### WORK INSTRUCTION:
Give back exactly the lines of the entries below from the line with "At what coordinates" to the line with "Click the Color value other", inclusive, and only those.

### DATA FOR PROCESSING:
☆ ☆ ☆ ☆ ☆ ☆ ☆

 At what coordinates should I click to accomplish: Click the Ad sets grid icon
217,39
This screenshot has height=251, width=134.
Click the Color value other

☆ ☆ ☆ ☆ ☆ ☆ ☆

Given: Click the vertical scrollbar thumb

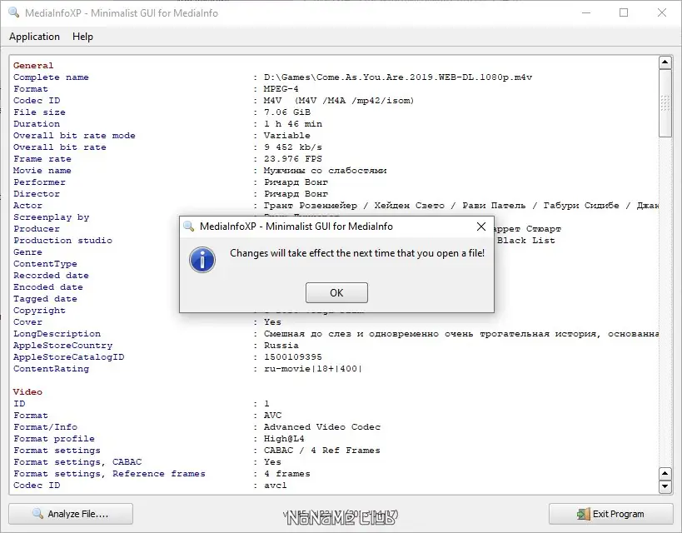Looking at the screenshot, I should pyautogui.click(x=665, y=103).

☆ ☆ ☆ ☆ ☆ ☆ ☆

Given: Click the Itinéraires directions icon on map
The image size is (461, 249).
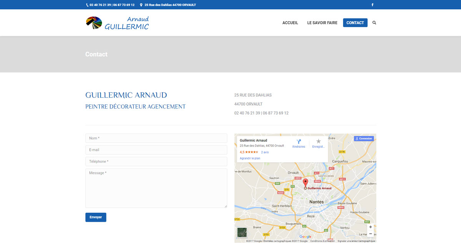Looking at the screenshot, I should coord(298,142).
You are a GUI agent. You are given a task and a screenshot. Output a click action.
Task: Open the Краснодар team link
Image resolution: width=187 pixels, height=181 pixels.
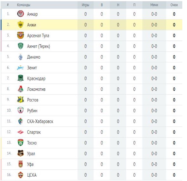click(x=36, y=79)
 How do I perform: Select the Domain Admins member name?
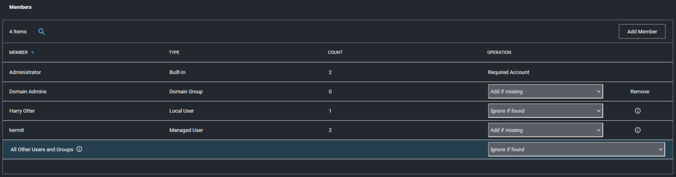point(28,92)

☆ ☆ ☆ ☆ ☆ ☆ ☆

### SOLVED EXERCISE:
 At what coordinates should I click to accomplish: Click the Ad sets grid icon
217,39
This screenshot has height=251, width=134.
Click the Color value other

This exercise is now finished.